The Void

It’s been ten days now since I said goodbye to my little cat and buried his poor, frail body wrapped in my silk blouse.  Since then, I’ve had nightmares, hallucinations, long bouts of sheer guilt, and tears.  There’s a saying: “I cried enough tears to wash the dishes.”  I have been drunk since the day he died and I can’t eat.  Everywhere I look, I see him.  In the corner of my eyes, for just a moment, he is there.  At night, I see his black silhouette coming to rub against my legs, but I don’t feel him.  In the morning, I forget he’s gone, just for a few minutes, awakening to the motion of his paws scratching the end of the bed, as he always used to do before he hopped up to see me, his face all happiness and good cheer…then reality sets in, and I cry for him again.

My ex and I always used to say to each other it was good to see him.  I saw him almost every day for ten years.  I can’t accept the world without him.  Living with the void makes me want to dig him out of the ground, take him and drown myself in the lake, holding him in my arms.

When I’m feeling rational, I know that I can plant flowers on his grave.  He will be part of every leaf, every flower–he will be part of the earth from which we sprang.  But most of the time, I only know he’s gone, and he’s lying at the bottom of a hole that we dug–a hole that surely filled with water during the storm and tornado of May 19.  Seeing the trajectory of the storm reminded me of how angry he was about dying.  The vortex seemed to settle right over where he lay.  I could literally feel his anger as I watched the storm, and when I stood outside our house, unmindful of the danger, I whispered, “Take me, too–please.”

I can drink, I can swallow all the pills there are to knock me out, but Death just waits until I’ve sobered up, and stands at the foot of my bed to remind me, “He’s dead.  He’s gone.”  And it all comes back to me: the agony before my kitty died, the last breaths he took before he went limp–the emptiness in his once-expressive, clear eyes.

You’re alive–you’re dead.

I know, I know I did everything wrong when I tried to keep him alive the last two months.  I should have left it alone.  No pills, no vets, no treatment.  He was all right when we brought him home from the first examination. He was always so elegant, clean and dignified.  After he second diagnostic trip to the vet, he came home with his sleek, beautiful fur shaven off his tummy for an $800 ultrasound that told us what we already knew. He was happy, thinking that the ordeal was finished, but when I tried to give him the medicine he was prescribed to reduce his tumors, he resisted, and squirmed, and, finally bit me.  Being bitten didn’t bother me as much as his resentment, and, finally, his hatred of me.  The medicine made him sick and shaky. He ran away from me to my ex-husband for affection, asking him to make me stop doing all these awful things.
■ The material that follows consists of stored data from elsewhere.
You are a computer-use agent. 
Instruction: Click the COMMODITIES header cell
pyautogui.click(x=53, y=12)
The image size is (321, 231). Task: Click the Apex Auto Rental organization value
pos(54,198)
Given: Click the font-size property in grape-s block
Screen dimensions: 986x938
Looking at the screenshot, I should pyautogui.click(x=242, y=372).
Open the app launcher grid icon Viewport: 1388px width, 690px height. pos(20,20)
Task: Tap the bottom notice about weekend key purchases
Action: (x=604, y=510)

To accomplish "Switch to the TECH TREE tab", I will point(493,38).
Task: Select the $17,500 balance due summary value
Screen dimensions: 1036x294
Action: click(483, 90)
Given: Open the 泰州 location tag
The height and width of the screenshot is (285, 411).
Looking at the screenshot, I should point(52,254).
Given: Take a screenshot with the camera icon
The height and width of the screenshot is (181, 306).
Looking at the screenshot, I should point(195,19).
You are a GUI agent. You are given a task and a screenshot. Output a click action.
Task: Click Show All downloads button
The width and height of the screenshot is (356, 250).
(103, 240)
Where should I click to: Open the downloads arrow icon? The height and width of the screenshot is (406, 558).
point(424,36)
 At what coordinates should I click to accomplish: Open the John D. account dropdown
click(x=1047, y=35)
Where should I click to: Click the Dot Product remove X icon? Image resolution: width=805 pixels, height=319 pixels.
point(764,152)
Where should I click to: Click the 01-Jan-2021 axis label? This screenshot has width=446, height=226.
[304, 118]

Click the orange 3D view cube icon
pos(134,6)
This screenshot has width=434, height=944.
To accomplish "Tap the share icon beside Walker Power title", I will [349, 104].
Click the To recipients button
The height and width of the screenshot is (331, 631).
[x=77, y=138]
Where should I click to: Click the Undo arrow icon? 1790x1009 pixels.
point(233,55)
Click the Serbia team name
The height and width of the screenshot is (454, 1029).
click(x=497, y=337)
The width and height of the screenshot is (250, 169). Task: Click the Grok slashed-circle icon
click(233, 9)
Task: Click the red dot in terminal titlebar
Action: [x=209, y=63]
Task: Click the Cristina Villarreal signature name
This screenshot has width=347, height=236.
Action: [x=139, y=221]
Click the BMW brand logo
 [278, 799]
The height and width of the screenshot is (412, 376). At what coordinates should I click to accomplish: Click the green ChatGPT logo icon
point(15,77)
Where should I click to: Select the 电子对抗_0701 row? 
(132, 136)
Still I kept trying, kept medicating him, to no avail.  He wasn’t getting better.  He couldn’t eat.  He was never the same again.  The joy left his eyes forever.   He never jumped on the furniture again, never slept anywhere but on the floor.  When I lifted him up to carry him to bed, he looked at me politely before slowly getting down and walking away.  When he couldn’t get to his litter-box in time, he just sat there, his head bowed in shame.  I petted him to comfort him, but he had never wet the floor as long as he had been with us, and it made him so unhappy I picked him up to whisper it was okay.  He tolerated my holding him for a few minutes, then he pushed against me with his paws, asking to be let down.

He deteriorated so rapidly that I don’t know if anything I did could have saved him.  God, how I tried!  The last thing I asked the vet to give me was morphine so that when he reached the moment of no return, he would at least feel some relief.  The vet said no.  My ex refused to get a syringe before his stupid lecture.  I stayed because, no matter what, my cat was dying, and I couldn’t leave him alone.

Ever since the day he died, a stench has been with me, along with the hallucinations and nightmares.  The day he died he had been eating nothing but Gerber.  The odor is part Gerber, part death.  I sprayed every room with Lysol, apologizing all the while because he always hated Lysol so much, but the stench has remained.  It went with us to the burial site, home again, and even now I can still smell it.  I may always smell it.  I can’t eat without smelling it, so I don’t eat.  All I can do is knock myself out, even knowing that in the morning, it will all be back again, smothering me, taunting me to dare live another day.